Foreign investment to be allowed in secondary market

Kathmandu, October 5

The draft bill of the Foreign Investment Act has a provision that, for the first time, allows foreign investment in the country’s only secondary market.

The draft bill enables foreign institutional investors and non-resident Nepali citizens to invest through the secondary market, which is also called portfolio investment, by purchasing shares of companies that are listed in the stock market.

However, total foreign investment should not exceed certain percentage (yet to be fixed) of the paid-up capital of the company listed in the stock exchange.

Similarly, investors can sell such shares only through the stock market.

Likewise, the draft bill has stated that the minimum number of shares that foreign investors can purchase, investment boundaries and foreign currency reserve to be kept before purchasing shares will be as per the standard set by the secondary market regulatory body of the Nepal government.

The Foreign Investment Promotion Board has been given the responsibility of implementing the existing policies, acts and rules regarding foreign investment and facilitating the establishment of industries based on foreign investment.

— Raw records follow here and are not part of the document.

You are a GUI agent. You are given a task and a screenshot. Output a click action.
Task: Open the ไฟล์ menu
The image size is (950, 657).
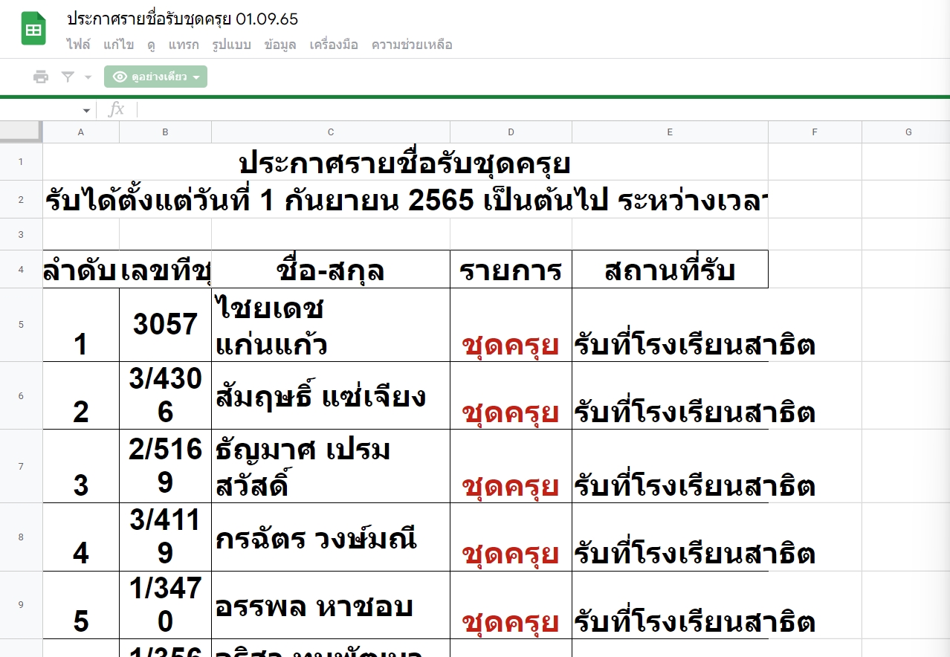(x=78, y=45)
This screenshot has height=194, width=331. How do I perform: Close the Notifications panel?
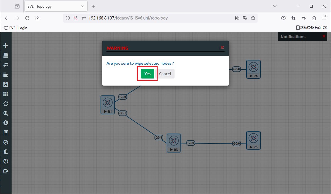click(x=324, y=36)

The bill has authorised FIPB to approve foreign investment worth Rs 2 billion to Rs 10 billion. Foreign direct investment below Rs 2 billion is currently approved by the Department of Industry and Investment Board Nepal approves FDI above Rs 10 billion.

The draft bill of Foreign Investment Act, prepared by Ministry of Industry, has not fixed any limit for foreign investment in Nepal.

However, the government can fix the upper limit of equity investment for service-oriented industries as per commitments made by Nepal after being a member of the World Trade Organisation.

The bill has identified hydroelectricity, transportation infrastructure, agriculture, tourism and aviation as priority sectors for foreign investors.

The draft bill has given all facilities that are provided to domestic industries to industries established under FDI too. In addition, the bill has also given income tax waiver facility to industries under FDI for a certain period after they begin production.

Similarly, all forms of taxes have been waived off for the amount that such industries use to reinvest from their annual profit, either to enhance the industry’s own capacity or in any other industry.

However, stakeholders said during a discussion on the draft today that both domestic and foreign investors should get the same number and type of incentives and other facilities.

“The Foreign Investment Act should not discourage local investors while luring foreign investment and investors,” Shankar Sharma, former vice-chairman of National Planning Commission, said, adding that provisions in the draft are quite restrictive and therefore should be made flexible.

Pashupati Murarka, president of Federation of Nepalese Chambers of Commerce and Industry, said the draft bill was ‘bold’ and friendly to attract FDI. “We do not want the facilities highlighted for foreign investors in the draft to be cut, however, domestic investors should also enjoy facilities at the same level,” he said.

Meanwhile, the draft bill has restricted FDI in 13 types of industries, including traditional cottage, arms and ammunition, real estate, network and media.